What you have to do:
Reproduce the data below line for line and word for word, leaving out the pictures.

Records for processing:
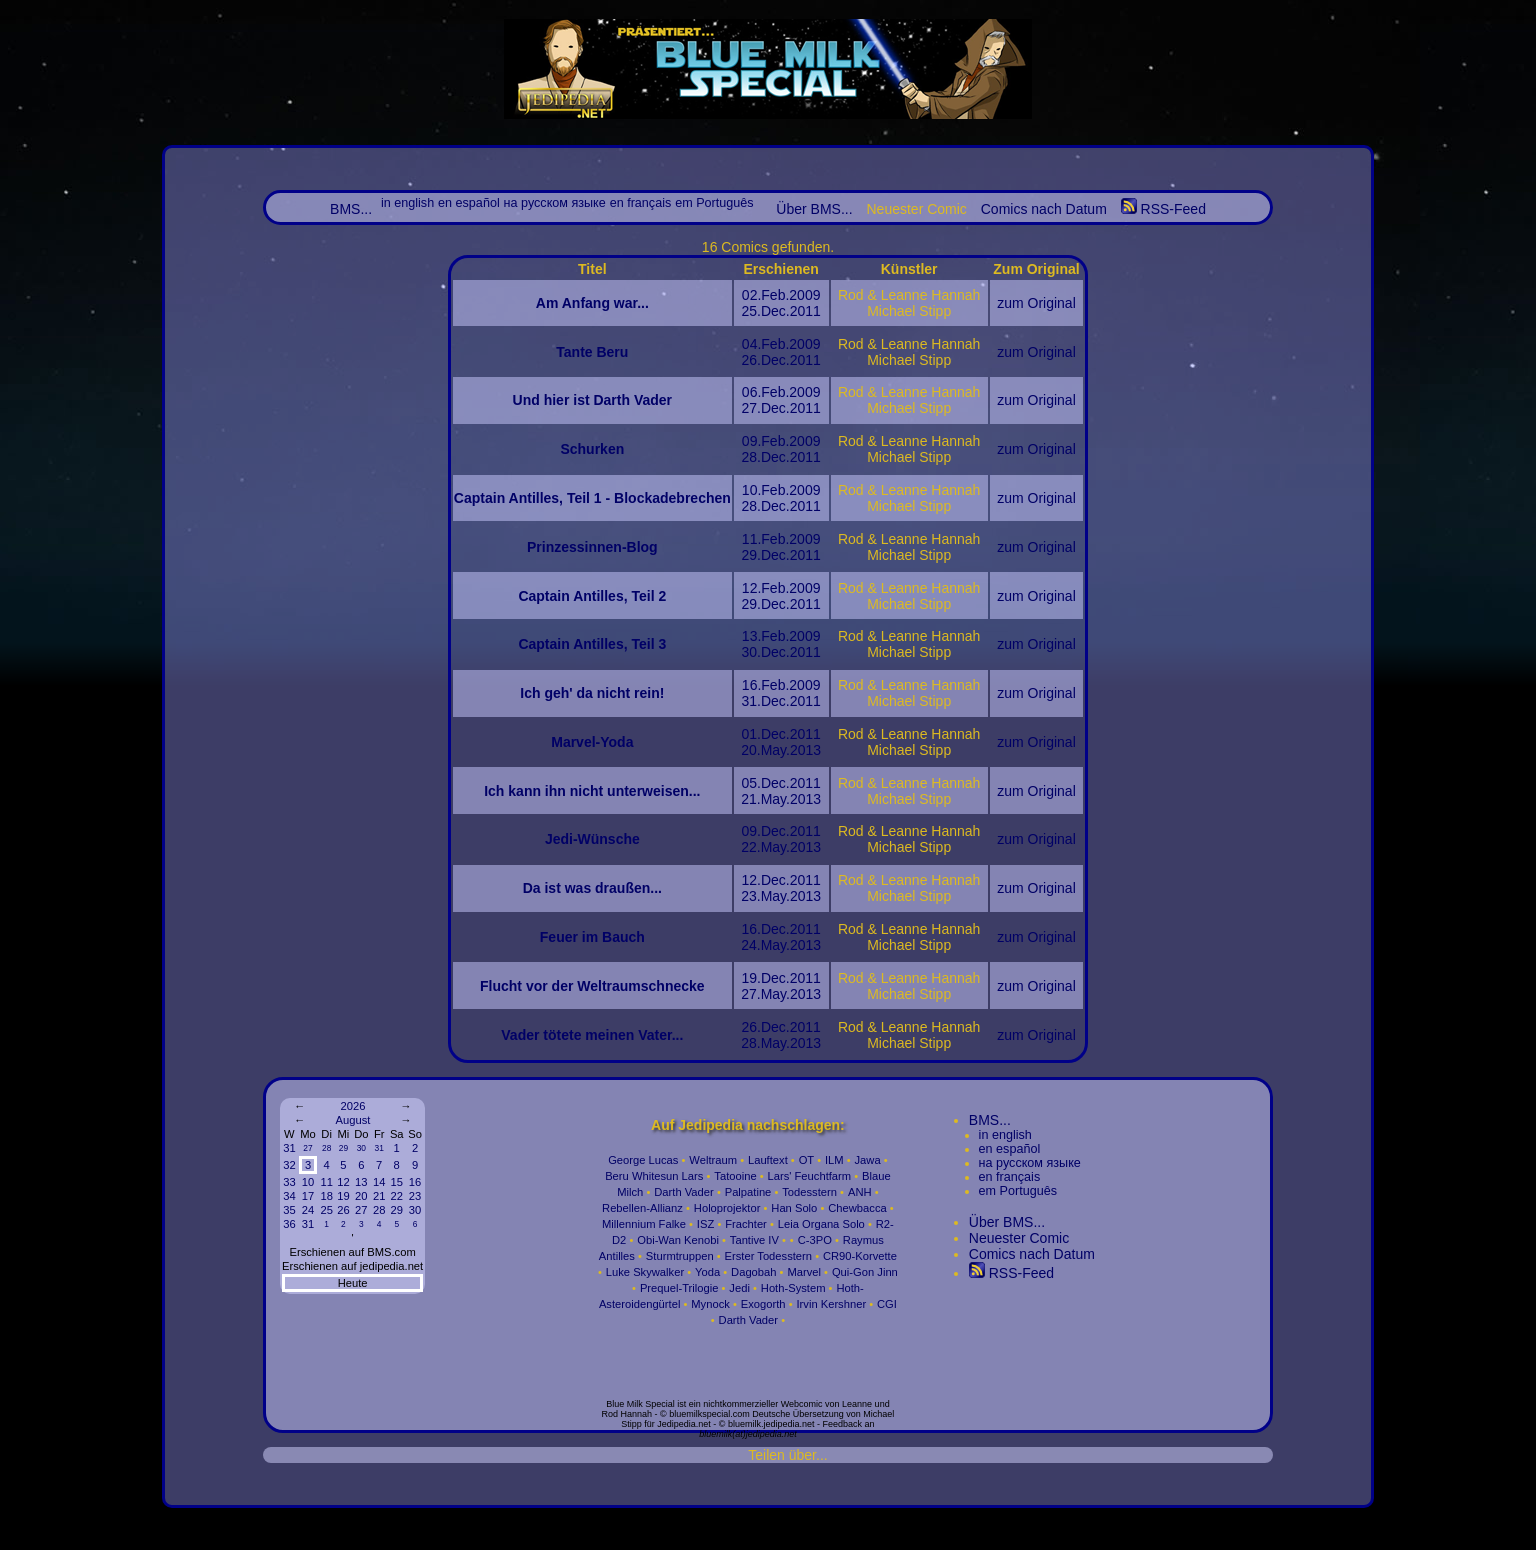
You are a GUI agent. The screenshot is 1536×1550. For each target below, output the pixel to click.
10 (308, 1182)
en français (641, 203)
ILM (834, 1160)
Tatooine (735, 1176)
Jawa (868, 1160)
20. (750, 750)
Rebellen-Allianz (642, 1208)
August (353, 1120)
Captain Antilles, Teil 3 (592, 644)
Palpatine (748, 1192)
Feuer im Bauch (592, 937)
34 (289, 1196)
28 (326, 1148)
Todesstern (809, 1192)
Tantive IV (754, 1240)
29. (750, 555)
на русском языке (555, 203)
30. (750, 652)
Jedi (739, 1288)
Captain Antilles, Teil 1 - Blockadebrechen (592, 498)
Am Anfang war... (592, 303)
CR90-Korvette (860, 1256)
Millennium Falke (644, 1224)
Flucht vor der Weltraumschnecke (592, 986)
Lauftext (768, 1160)
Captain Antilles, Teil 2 (592, 596)
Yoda (707, 1272)
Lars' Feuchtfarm (810, 1176)
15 (396, 1182)
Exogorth (763, 1304)
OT (806, 1160)
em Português (714, 203)
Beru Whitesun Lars (654, 1176)
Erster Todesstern (768, 1256)
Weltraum (713, 1160)
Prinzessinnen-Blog (592, 547)
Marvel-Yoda (592, 742)
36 (289, 1224)
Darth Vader (684, 1192)
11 (326, 1182)
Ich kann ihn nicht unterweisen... (592, 791)
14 (379, 1182)
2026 (352, 1106)
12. (751, 588)
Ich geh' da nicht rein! (592, 693)
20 (361, 1196)
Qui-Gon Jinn (865, 1272)
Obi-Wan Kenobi (678, 1240)
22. (750, 847)
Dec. (775, 311)
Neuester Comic (1019, 1238)
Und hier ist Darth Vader (592, 400)
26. (750, 360)
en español (469, 203)
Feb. (775, 295)
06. (751, 392)
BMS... (351, 209)
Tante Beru (592, 352)
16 (415, 1182)
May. (775, 750)
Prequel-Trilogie (679, 1288)
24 (308, 1210)
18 (326, 1196)
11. (751, 539)
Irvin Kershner (831, 1304)
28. (750, 457)
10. (751, 490)
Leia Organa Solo (821, 1224)
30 (361, 1148)
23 (415, 1196)
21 (379, 1196)
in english (407, 203)
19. (750, 978)
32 (289, 1165)
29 (343, 1148)
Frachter (746, 1224)
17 (308, 1196)
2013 (805, 750)
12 (343, 1182)
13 (361, 1182)
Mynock (710, 1304)
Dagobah (753, 1272)
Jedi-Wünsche (592, 839)
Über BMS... (814, 209)
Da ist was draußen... (592, 888)
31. (750, 701)
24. (750, 945)
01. (750, 734)
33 (289, 1182)
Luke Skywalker (645, 1272)
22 (396, 1196)
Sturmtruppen (680, 1256)
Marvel (804, 1272)
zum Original (1036, 303)
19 (343, 1196)
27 (307, 1148)
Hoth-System (793, 1288)
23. (750, 896)
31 (289, 1148)
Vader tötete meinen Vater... (592, 1035)
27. (750, 408)
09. (751, 441)
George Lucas (643, 1160)
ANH (860, 1192)
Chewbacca (857, 1208)
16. (751, 685)
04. (751, 344)
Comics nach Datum (1044, 209)
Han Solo (794, 1208)
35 (289, 1210)
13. (751, 636)
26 (343, 1210)
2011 (805, 311)
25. (750, 311)
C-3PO (815, 1240)
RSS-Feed (1163, 209)
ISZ (705, 1224)
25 (326, 1210)
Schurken (592, 449)
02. (751, 295)
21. (750, 799)
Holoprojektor (727, 1208)
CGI (887, 1304)
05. (750, 783)
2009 (804, 295)
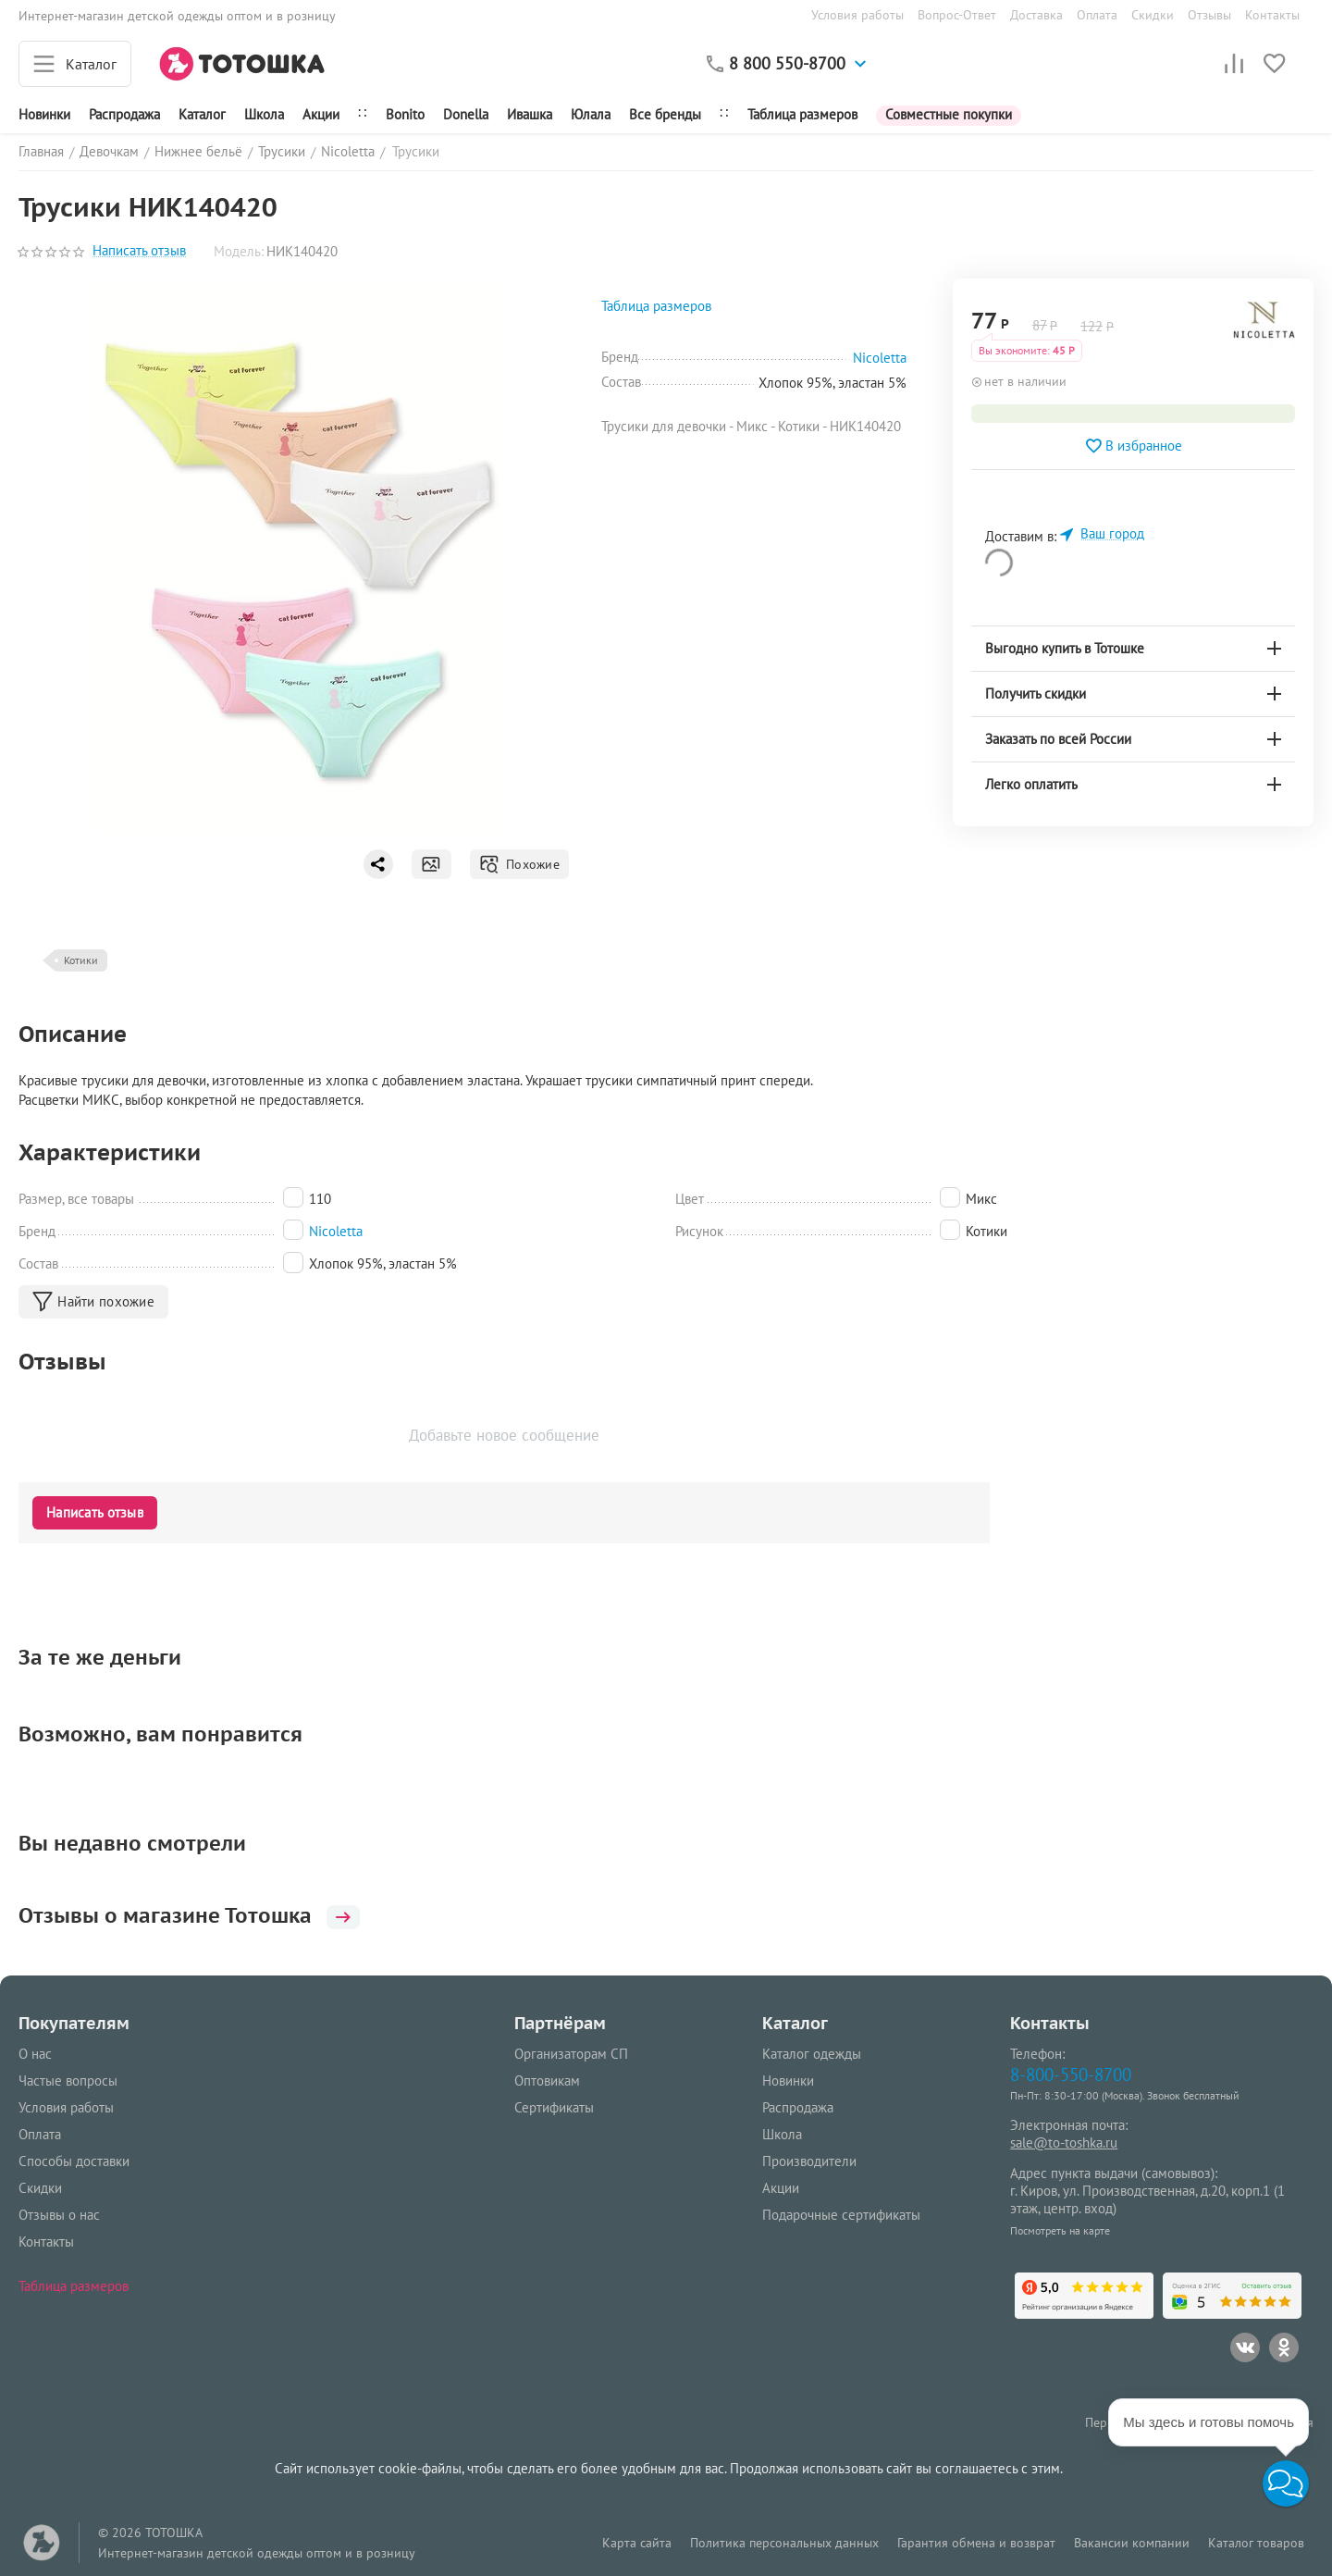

Solution:
You are a GUI agent. The screenshot is 1536×1550. For each target below, output the pixel to click.
10 (308, 1182)
en français (641, 203)
ILM (834, 1160)
Tatooine (735, 1176)
Jawa (868, 1160)
20. (750, 750)
Rebellen-Allianz (642, 1208)
August (353, 1120)
Captain Antilles, Teil 3 (592, 644)
Palpatine (748, 1192)
Feuer im Bauch (592, 937)
34 (289, 1196)
28 (326, 1148)
Todesstern (809, 1192)
Tantive IV (754, 1240)
29. (750, 555)
на русском языке (555, 203)
30. (750, 652)
Jedi (739, 1288)
Captain Antilles, Teil 1 - Blockadebrechen (592, 498)
Am Anfang war... (592, 303)
CR90-Korvette (860, 1256)
Millennium Falke (644, 1224)
Flucht vor der Weltraumschnecke (592, 986)
Lauftext (768, 1160)
Captain Antilles, Teil 2 (592, 596)
Yoda (707, 1272)
Lars' Feuchtfarm (810, 1176)
15 (396, 1182)
Exogorth (763, 1304)
OT (806, 1160)
em Português (714, 203)
Beru Whitesun Lars (654, 1176)
Erster Todesstern (768, 1256)
Weltraum (713, 1160)
Prinzessinnen-Blog (592, 547)
Marvel-Yoda (592, 742)
36 (289, 1224)
Darth Vader (684, 1192)
11 (326, 1182)
Ich kann ihn nicht unterweisen... (592, 791)
14 (379, 1182)
2026 (352, 1106)
12. (751, 588)
Ich geh' da nicht rein! (592, 693)
20 (361, 1196)
Qui-Gon Jinn (865, 1272)
Obi-Wan Kenobi (678, 1240)
22. (750, 847)
Dec. (775, 311)
Neuester Comic (1019, 1238)
Und hier ist Darth Vader (592, 400)
26. (750, 360)
en español (469, 203)
Feb. (775, 295)
06. (751, 392)
BMS... (351, 209)
Tante Beru (592, 352)
16 (415, 1182)
May. (775, 750)
Prequel-Trilogie (679, 1288)
24 (308, 1210)
18 (326, 1196)
11. (751, 539)
Irvin Kershner (831, 1304)
28. (750, 457)
10. (751, 490)
Leia Organa Solo (821, 1224)
30 (361, 1148)
23 (415, 1196)
21 (379, 1196)
in english (407, 203)
19. (750, 978)
32 (289, 1165)
29 (343, 1148)
Frachter (746, 1224)
17 (308, 1196)
2013 (805, 750)
12 (343, 1182)
13 (361, 1182)
Mynock (710, 1304)
Dagobah (753, 1272)
Jedi-Wünsche (592, 839)
Über BMS... (814, 209)
Da ist was draußen... (592, 888)
31. (750, 701)
24. (750, 945)
01. (750, 734)
33 (289, 1182)
Luke Skywalker (645, 1272)
22 (396, 1196)
Sturmtruppen (680, 1256)
Marvel (804, 1272)
zum Original (1036, 303)
19 (343, 1196)
27 (307, 1148)
Hoth-System (793, 1288)
23. (750, 896)
31 (289, 1148)
Vader tötete meinen Vater... (592, 1035)
27. (750, 408)
09. (751, 441)
George Lucas (643, 1160)
ANH (860, 1192)
Chewbacca (857, 1208)
16. (751, 685)
04. (751, 344)
Comics nach Datum (1044, 209)
Han Solo (794, 1208)
35 (289, 1210)
13. (751, 636)
26 (343, 1210)
2011 (805, 311)
25. (750, 311)
C-3PO (815, 1240)
RSS-Feed (1163, 209)
ISZ (705, 1224)
25 (326, 1210)
Schurken (592, 449)
02. (751, 295)
21. (750, 799)
Holoprojektor (727, 1208)
CGI (887, 1304)
05. (750, 783)
2009 (804, 295)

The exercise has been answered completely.